Accuracy can be very misleading when classes are imbalanced. For example, if 95% of images are normal samples, a model that always predicts normal can still get 95% accuracy, but it completely fails to recognize abnormal cases.

labels = ["normal", "scratch", "stain"]
y_true = ["normal", "normal", "scratch", "scratch", "stain", "stain"]
y_pred = ["normal", "normal", "normal", "scratch", "normal", "stain"]
index = {label: i for i, label in enumerate(labels)}
matrix = [[0 for _ in labels] for _ in labels]
for truth, pred in zip(y_true, y_pred):
matrix[index[truth]][index[pred]] += 1
print("confusion_matrix:")
for label, row in zip(labels, matrix):
print(label, row)
print("\nrecall_by_class:")
for label, row in zip(labels, matrix):
recall = row[index[label]] / sum(row)
print(label, round(recall, 2))

Expected output:

Terminal window
confusion_matrix:
normal [2, 0, 0]
scratch [1, 1, 0]
stain [1, 0, 1]
recall_by_class:
normal 1.0
scratch 0.5
stain 0.5

For class imbalance, you can consider resampling, class weights, focal loss, or adding more data for minority classes. Which method to choose depends on whether the minority-class samples are reliable enough.

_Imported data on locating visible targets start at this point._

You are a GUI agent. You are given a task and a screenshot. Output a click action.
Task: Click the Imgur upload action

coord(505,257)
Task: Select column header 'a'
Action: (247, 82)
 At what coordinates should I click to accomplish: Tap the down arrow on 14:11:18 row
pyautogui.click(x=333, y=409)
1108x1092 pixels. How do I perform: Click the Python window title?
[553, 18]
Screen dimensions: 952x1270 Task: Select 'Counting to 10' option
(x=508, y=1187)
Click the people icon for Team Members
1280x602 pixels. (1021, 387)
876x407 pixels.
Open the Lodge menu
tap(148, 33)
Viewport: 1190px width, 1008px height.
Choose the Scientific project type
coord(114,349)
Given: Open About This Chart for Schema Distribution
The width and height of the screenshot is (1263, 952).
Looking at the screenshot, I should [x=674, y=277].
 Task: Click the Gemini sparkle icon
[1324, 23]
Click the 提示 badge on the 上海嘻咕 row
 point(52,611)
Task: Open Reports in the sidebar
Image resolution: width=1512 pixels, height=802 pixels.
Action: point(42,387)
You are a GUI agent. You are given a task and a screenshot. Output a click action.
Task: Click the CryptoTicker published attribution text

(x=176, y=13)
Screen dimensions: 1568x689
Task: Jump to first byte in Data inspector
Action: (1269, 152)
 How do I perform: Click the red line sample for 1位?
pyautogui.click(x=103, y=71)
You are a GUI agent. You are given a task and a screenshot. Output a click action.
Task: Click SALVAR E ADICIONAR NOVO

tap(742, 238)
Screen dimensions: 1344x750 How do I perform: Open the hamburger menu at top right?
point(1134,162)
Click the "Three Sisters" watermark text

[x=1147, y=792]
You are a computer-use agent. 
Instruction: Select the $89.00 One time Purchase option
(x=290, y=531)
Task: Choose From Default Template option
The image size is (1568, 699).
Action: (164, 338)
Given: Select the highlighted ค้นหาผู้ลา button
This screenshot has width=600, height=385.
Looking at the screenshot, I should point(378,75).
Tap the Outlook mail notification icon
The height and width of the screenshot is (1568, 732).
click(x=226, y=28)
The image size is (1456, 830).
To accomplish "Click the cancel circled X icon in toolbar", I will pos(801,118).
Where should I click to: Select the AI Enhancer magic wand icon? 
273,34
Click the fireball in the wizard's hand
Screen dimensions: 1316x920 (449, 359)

After each training run, manually inspect at least 20 error samples. Group them into categories: wrong labels, poor image quality, blurry class boundaries, the model focusing on the wrong area, or too few similar samples in the training set. Error sample analysis is often more useful for the next step than blindly switching models.

In your README or experiment notes, it is recommended to keep: dataset version, training/validation split method, model architecture, input size, augmentation strategy, learning rate, batch size, number of epochs, best metric, confusion matrix, screenshots of error samples, and the next action plan.

Keep this page’s proof of learning as a small evidence card:

Dataset Split
train/test images, class names, and class balance
Prediction
label, confidence, and at least one misclassified image
Metric
accuracy, F1, confusion matrix, and class-level errors
Failure Check
augmentation changes label meaning, class imbalance, leakage, or overfitting
Expected Output
model result table and saved error examples

The first mistake is looking only at accuracy and not class-level metrics. The second mistake is using random augmentation on the validation set. The third mistake is having the same object or the same video frames appear in both training and validation, causing leakage. The fourth mistake is switching models as soon as performance looks poor, without first checking the data and training curves.

  1. Train a small classification model and plot the train loss and val loss curves.
  2. Use weak augmentation and strong augmentation on the same model, and compare validation results.
  3. Output the confusion matrix and identify the two most easily confused classes.
  4. Organize 10 error samples and write one possible reason for each.
Solution approach and explanation
  1. For loss curves, train loss falling while validation loss rises usually means overfitting. Both staying high suggests underfitting, and violent oscillation often points to learning rate or data issues.
  2. Weak augmentation may leave overfitting; strong augmentation may make training too hard or change labels. Compare validation metrics and inspect augmented images before deciding.
  3. A confusion matrix should reveal which two classes are most often confused. If classes are imbalanced, normalized rates are easier to interpret than raw counts alone.
  4. A good set of 10 error samples groups failures by cause: label issue, blur, occlusion, class ambiguity, background shortcut, or preprocessing mismatch.

After finishing this section, you should be able to identify common problems from training curves, design reasonable data augmentation, use the confusion matrix to analyze class issues, and write error sample analysis into the README of an image classification project.